La parola dhāma in questo contesto significa la luce nell’occhio, o la parola dhāma può essere interpretata come le sottili scintille di luce di una lampada che appaiono al momento dell’estinzione della sua luce.
Questo è un Āṇava upāya.
Si mediti sul Punto (di luce) (all’interno dell’Estremità superiore dello Spazio delle Dodici Dita) all’estremità del ciuffo e all’interno del cuore, nella forma di un tilaka di fuoco sottile che è sorto dall’agitazione interiore (degli occhi), la dimora (dhāman) (della vista).
Mark Dyczkowski
Medita sul Bindu come un tilak di fuoco sottile prodotto dalla stimolazione interiore della Dimora Radiante (dhāman), [meditando su di esso] nel cuore e/o appena sopra la testa; quando si dissolve completamente, c’è Dissoluzione [nella pura Presenza].
Christopher D. Wallis
Le varie traduzioni e commenti evidenziano approcci diversi:
- Alcuni maestri suggeriscono di meditare sul bindu come un punto di luce percepito negli occhi, un fenomeno visivo che emerge dalla pressione o dalla stimolazione interiore.
- Altri indicano che la chiave è l’attivazione del canale centrale tramite tecniche specifiche di respirazione e focalizzazione.
- Una prospettiva più esperienziale suggerisce che la consapevolezza deve essere mantenuta sia nel cuore che nel dvādaśānta (punto sopra la testa), creando un flusso energetico armonioso tra i due poli.

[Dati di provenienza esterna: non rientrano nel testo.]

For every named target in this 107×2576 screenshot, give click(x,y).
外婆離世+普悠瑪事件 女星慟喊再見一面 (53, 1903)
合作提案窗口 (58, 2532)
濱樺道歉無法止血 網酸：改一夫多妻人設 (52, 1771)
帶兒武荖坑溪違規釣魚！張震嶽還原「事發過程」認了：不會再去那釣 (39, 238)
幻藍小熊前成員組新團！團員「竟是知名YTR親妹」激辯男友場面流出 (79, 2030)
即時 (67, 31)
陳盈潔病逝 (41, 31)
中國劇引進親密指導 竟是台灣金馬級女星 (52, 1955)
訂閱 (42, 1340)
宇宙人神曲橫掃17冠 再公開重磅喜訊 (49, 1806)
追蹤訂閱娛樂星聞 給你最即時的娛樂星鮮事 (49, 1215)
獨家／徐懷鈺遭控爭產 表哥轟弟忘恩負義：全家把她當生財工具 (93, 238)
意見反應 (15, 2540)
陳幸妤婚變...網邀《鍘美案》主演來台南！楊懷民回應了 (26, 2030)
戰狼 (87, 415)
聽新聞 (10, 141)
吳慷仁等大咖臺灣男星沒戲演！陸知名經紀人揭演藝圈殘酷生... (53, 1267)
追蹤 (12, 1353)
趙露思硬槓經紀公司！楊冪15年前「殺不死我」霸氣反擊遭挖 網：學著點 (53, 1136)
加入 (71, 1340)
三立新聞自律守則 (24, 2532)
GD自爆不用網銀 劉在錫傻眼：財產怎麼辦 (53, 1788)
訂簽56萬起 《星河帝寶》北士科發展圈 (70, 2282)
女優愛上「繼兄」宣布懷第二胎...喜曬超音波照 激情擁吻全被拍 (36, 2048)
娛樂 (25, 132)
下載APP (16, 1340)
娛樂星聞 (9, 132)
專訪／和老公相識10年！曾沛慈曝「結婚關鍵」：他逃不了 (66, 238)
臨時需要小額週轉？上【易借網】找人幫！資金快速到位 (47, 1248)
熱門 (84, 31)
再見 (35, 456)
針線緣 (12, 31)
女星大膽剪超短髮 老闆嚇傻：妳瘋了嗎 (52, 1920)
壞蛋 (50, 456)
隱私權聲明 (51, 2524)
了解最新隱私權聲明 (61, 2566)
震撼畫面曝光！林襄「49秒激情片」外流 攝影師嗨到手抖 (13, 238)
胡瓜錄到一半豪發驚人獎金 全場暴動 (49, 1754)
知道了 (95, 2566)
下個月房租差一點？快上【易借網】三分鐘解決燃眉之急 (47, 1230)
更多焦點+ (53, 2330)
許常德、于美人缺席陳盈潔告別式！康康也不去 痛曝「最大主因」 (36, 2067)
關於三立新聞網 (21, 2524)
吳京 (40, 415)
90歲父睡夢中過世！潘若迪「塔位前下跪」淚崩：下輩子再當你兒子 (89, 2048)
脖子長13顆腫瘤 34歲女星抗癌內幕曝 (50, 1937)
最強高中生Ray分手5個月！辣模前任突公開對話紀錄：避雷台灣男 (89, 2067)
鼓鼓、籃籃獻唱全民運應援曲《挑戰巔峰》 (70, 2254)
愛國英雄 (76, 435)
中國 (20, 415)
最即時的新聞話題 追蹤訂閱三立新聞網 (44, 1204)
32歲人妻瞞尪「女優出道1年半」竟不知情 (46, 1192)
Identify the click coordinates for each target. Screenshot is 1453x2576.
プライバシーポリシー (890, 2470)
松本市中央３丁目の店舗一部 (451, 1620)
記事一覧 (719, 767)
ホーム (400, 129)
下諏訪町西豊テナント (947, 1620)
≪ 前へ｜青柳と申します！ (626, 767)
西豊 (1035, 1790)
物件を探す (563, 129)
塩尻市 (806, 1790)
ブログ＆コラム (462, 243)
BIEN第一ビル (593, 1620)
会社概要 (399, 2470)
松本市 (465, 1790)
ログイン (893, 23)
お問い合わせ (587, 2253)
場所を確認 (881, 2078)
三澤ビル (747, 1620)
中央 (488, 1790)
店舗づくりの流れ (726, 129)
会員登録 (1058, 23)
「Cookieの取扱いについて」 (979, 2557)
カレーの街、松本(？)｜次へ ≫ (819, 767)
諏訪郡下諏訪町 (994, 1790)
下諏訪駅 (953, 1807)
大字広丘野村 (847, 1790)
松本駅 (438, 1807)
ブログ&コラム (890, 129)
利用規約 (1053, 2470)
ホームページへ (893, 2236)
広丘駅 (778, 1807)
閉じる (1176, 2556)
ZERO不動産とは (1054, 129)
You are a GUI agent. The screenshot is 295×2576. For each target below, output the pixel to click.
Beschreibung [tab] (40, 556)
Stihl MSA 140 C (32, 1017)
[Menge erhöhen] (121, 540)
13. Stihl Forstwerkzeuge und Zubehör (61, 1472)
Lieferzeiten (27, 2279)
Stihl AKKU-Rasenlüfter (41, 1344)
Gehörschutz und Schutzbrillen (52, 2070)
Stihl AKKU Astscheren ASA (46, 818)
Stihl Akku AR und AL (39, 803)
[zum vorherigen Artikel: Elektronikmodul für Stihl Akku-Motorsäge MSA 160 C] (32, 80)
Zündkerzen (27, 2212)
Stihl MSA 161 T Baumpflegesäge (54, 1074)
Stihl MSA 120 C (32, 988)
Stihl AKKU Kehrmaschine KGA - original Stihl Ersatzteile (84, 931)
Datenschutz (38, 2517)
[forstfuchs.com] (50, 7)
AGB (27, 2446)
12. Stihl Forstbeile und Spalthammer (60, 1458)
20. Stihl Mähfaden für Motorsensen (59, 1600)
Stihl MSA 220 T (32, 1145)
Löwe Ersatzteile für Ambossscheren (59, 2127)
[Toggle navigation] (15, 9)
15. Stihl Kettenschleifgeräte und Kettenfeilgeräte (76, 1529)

Mentre i cakra sono formati dalla convergenza di più nāḍī (canali energetici), i bindu sono nuclei di essenza primaria, ancora più profondi e misteriosi. La pratica suggerita in questo verso potrebbe essere declinata come segue:
- Stabilire una respirazione profonda e ritmica
- Applicare mula bandha durante la ritenzione del respiro
- Visualizzare l’energia che si risveglia alla base della colonna
- Dirigere questa energia attraverso il canale centrale fino al centro del cuore
- Percepire una fiamma sottile nel cuore, visualizzandola come un tilak di fuoco
- Mentre la fiamma si stabilizza, portare simultaneamente l’attenzione alla sommità della testa
- Percepire un punto luminoso (bindu) sulla punta della fiamma nel cuore e su un punto simile sopra la testa
- Mantenere la consapevolezza su entrambi i punti, sentendo la connessione tra loro come una corda tesa
- Osservare come gradualmente i due bindu si dissolvono
- Rimanere nella pura presenza che emerge dalla dissoluzione
Nota: Le citazioni, eccetto quella di Sironi, sono state tradotte in italiano dalla sottoscritta a partire dall’originale in inglese.